Seven centuries of conquest, forced conversion, and erasure

الظلمal-Ẓulm

From the medieval wars to the present — recurring waves of pressure on Muslim lands, institutions, and memory. Plus the four mechanisms of erasure that came after.

Period
14th century — today
Reading time
Section
Act III

Boru Meda is one of the deepest wounds in Ethiopian Muslim history. In 1878, Emperor Yohannes IV convened the council of Boru Meda in Wollo. For Muslims, its legacy became forced conversion, humiliation, violence, flight, and the attempted purification of the kingdom through religious uniformity.

What was done
  • Muslim leaders, nobles, and ordinary families were pressured to abandon Islam and accept baptism. Those who refused faced punishment, displacement, and violence.
  • In Wollo Muslim community memory, around 30,000 Muslims were killed by Yohannes's forces in connection with Boru Meda and its aftermath.
  • Some died. Some fled. Some hid their faith. Some outwardly converted while preserving Islam in secret. The wound carried into later generations.
Community memory

Boru Meda is spoken of as a land stained by Muslim blood — not only a place where people were killed, but a place where Islam itself was tested.
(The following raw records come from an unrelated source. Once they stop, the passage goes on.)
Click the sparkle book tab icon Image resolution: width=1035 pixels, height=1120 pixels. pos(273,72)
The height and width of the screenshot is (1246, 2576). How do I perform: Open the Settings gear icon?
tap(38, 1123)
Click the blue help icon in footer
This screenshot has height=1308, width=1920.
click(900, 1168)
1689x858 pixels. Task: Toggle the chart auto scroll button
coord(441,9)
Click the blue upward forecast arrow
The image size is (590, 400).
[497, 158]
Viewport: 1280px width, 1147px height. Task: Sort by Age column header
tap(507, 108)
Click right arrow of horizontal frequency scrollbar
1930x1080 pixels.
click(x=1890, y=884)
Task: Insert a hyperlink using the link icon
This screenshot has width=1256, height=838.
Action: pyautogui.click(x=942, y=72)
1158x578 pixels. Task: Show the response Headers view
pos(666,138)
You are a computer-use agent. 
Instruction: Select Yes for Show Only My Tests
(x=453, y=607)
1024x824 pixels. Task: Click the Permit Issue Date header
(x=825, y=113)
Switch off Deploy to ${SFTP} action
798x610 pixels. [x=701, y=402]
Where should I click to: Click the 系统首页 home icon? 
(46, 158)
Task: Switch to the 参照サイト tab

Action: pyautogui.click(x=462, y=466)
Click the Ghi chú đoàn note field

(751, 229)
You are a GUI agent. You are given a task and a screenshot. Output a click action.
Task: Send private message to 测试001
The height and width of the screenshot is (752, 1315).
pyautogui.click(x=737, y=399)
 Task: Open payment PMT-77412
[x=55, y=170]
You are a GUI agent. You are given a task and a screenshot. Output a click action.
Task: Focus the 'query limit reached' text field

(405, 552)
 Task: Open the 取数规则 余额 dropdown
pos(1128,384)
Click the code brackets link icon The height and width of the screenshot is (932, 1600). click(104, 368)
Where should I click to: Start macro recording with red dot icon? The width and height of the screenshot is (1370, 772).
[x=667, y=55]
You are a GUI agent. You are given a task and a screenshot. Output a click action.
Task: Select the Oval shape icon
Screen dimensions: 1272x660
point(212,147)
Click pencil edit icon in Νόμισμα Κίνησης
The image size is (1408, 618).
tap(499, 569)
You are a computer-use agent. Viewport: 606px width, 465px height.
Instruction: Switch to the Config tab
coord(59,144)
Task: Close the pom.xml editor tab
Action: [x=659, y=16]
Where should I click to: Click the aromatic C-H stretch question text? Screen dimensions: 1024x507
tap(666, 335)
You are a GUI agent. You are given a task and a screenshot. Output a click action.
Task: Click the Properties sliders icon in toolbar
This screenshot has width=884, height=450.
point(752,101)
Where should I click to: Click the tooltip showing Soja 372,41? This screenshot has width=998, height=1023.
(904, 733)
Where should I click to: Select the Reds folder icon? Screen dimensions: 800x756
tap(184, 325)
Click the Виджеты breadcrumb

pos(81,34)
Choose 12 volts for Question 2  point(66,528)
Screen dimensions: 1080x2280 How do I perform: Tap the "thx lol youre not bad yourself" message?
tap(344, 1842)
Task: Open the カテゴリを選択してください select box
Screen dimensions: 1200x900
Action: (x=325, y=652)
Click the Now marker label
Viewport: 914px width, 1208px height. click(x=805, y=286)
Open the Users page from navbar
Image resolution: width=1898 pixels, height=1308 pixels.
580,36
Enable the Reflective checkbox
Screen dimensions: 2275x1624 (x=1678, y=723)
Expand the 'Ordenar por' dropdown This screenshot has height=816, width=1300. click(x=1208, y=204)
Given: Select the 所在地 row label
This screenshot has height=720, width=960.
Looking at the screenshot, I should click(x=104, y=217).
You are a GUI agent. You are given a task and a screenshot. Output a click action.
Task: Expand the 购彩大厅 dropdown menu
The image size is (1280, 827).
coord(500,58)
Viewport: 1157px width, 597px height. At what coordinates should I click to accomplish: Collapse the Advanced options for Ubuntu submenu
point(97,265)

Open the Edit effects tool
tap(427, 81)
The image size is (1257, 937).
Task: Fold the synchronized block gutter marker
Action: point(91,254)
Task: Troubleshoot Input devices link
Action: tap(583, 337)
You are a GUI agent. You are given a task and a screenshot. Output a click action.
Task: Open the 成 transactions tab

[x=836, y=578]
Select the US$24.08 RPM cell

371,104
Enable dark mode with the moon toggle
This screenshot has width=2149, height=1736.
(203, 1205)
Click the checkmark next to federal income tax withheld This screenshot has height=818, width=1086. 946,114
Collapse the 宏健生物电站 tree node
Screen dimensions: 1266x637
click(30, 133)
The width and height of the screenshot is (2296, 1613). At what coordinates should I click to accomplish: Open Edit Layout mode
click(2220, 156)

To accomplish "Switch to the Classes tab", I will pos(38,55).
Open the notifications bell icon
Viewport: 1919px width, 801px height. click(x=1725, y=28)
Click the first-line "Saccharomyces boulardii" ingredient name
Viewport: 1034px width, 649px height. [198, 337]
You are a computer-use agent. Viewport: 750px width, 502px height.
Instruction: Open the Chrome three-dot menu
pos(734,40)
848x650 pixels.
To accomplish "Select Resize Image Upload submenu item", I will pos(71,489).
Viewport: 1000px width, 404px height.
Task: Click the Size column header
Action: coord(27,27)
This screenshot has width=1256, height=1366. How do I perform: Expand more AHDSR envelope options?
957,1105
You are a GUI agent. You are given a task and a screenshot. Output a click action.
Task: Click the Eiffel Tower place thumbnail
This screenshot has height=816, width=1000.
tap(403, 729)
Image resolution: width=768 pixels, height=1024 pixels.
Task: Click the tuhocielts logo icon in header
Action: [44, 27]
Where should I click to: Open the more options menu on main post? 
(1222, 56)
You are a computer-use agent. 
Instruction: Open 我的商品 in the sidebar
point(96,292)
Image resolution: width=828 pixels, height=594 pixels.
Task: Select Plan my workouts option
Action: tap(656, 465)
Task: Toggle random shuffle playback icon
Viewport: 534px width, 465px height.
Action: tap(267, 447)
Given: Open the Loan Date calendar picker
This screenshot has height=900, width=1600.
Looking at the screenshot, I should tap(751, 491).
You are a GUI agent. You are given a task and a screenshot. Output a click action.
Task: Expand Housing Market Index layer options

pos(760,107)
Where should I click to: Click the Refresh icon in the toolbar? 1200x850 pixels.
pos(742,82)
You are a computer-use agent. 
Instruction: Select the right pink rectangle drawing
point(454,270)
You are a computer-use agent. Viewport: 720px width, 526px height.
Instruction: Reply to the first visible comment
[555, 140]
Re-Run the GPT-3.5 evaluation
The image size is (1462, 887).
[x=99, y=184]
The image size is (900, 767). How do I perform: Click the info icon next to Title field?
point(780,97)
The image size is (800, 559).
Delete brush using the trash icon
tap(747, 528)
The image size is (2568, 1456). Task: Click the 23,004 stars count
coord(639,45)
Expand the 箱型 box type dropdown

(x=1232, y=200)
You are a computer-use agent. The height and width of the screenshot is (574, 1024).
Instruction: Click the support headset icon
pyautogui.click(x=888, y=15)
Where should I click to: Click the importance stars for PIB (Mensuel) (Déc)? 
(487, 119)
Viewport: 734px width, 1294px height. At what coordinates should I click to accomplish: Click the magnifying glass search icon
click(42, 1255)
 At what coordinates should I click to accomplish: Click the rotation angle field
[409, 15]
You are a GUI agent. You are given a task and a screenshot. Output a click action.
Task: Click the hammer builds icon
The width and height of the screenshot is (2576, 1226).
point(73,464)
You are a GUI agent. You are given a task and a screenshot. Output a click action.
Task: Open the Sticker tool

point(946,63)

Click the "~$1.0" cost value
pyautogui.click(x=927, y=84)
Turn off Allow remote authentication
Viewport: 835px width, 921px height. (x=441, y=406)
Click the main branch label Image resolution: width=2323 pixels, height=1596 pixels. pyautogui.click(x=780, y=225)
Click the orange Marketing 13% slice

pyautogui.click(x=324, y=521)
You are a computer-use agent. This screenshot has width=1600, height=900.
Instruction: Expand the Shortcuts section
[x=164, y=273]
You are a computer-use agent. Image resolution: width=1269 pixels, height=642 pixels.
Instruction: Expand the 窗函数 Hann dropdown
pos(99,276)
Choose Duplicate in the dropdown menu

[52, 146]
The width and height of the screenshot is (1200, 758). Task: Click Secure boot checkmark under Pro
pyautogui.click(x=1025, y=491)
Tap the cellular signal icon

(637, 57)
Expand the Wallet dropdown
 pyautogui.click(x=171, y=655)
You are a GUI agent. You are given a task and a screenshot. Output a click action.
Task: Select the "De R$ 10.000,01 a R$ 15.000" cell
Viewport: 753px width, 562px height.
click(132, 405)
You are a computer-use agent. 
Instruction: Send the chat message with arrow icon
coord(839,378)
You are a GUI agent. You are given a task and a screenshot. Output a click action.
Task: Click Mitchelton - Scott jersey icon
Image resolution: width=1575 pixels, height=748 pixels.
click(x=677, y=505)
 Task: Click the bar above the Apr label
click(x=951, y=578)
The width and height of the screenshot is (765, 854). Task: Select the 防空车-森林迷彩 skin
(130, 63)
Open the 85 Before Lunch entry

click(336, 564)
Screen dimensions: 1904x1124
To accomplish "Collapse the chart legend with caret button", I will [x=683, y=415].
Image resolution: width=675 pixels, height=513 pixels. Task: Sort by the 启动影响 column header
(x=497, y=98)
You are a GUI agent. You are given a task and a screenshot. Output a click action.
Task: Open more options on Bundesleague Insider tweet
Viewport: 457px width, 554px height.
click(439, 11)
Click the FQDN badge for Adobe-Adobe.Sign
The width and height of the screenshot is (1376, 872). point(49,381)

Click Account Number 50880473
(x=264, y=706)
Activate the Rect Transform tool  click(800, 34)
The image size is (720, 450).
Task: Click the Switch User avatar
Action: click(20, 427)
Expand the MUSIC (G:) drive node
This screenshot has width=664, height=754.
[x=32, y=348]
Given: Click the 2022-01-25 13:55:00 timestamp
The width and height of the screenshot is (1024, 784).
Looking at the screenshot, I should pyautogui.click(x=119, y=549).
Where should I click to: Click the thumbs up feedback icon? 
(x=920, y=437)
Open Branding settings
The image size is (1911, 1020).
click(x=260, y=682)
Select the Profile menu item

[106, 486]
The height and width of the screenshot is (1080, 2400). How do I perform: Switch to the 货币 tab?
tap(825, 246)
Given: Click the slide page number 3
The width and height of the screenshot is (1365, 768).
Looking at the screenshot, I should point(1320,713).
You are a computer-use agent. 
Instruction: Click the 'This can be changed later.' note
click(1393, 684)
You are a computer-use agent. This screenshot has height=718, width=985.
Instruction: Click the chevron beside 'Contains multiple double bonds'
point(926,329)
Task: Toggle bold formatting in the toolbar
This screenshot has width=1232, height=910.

Boru Meda was not a debate. For Muslims, it was a decree written on bodies, homes, and blood.
وَنُرِيدُ أَن نَّمُنَّ عَلَى الَّذِينَ اسْتُضْعِفُوا فِي الْأَرْضِ وَنَجْعَلَهُمْ أَئِمَّةً وَنَجْعَلَهُمُ الْوَارِثِينَ

“And We wanted to favor those who were oppressed in the land, and make them leaders, and make them inheritors.”

Surah al-Qasas · 28 : 5

This is not the full history of Ethiopian Muslims. It is the history of oppression. Beside every wound, there was also preservation — Qur'an schools, manuscripts, trade routes, mosques, scholars, mothers, fathers, hidden faith, public protest, and communities that refused to disappear. The story is not only what was done to us. It is also what Allah allowed us to preserve.

And the silence after

How a community of millions was edited out of its own country's story.

Oppression did not end with the wars. It continued through textbooks, archives, courts, and laws. Six mechanisms — six of many — by which Ethiopian Muslim history was made invisible.

  • Imperial Historiography

    Three thousand years of “Ethiopian history” taught as a Christian highland kingdom; sultanates, scholars, and cities footnoted or ignored.

  • Land & Institutions

    Until 1974, no Muslim could legally hold high state office without converting; mosques received no land grants; Islamic courts had no recognition.

  • Manuscripts

    Tens of thousands of Arabic and Ajami manuscripts sit in private libraries across Wollo, Harar, Jimma, and Argobba — uncatalogued, unfunded, slowly decaying.

  • Public Memory

    In Ethiopia and abroad, Muslims still appear in the national story as latecomers, outsiders, or threats. The work of correcting this has barely begun.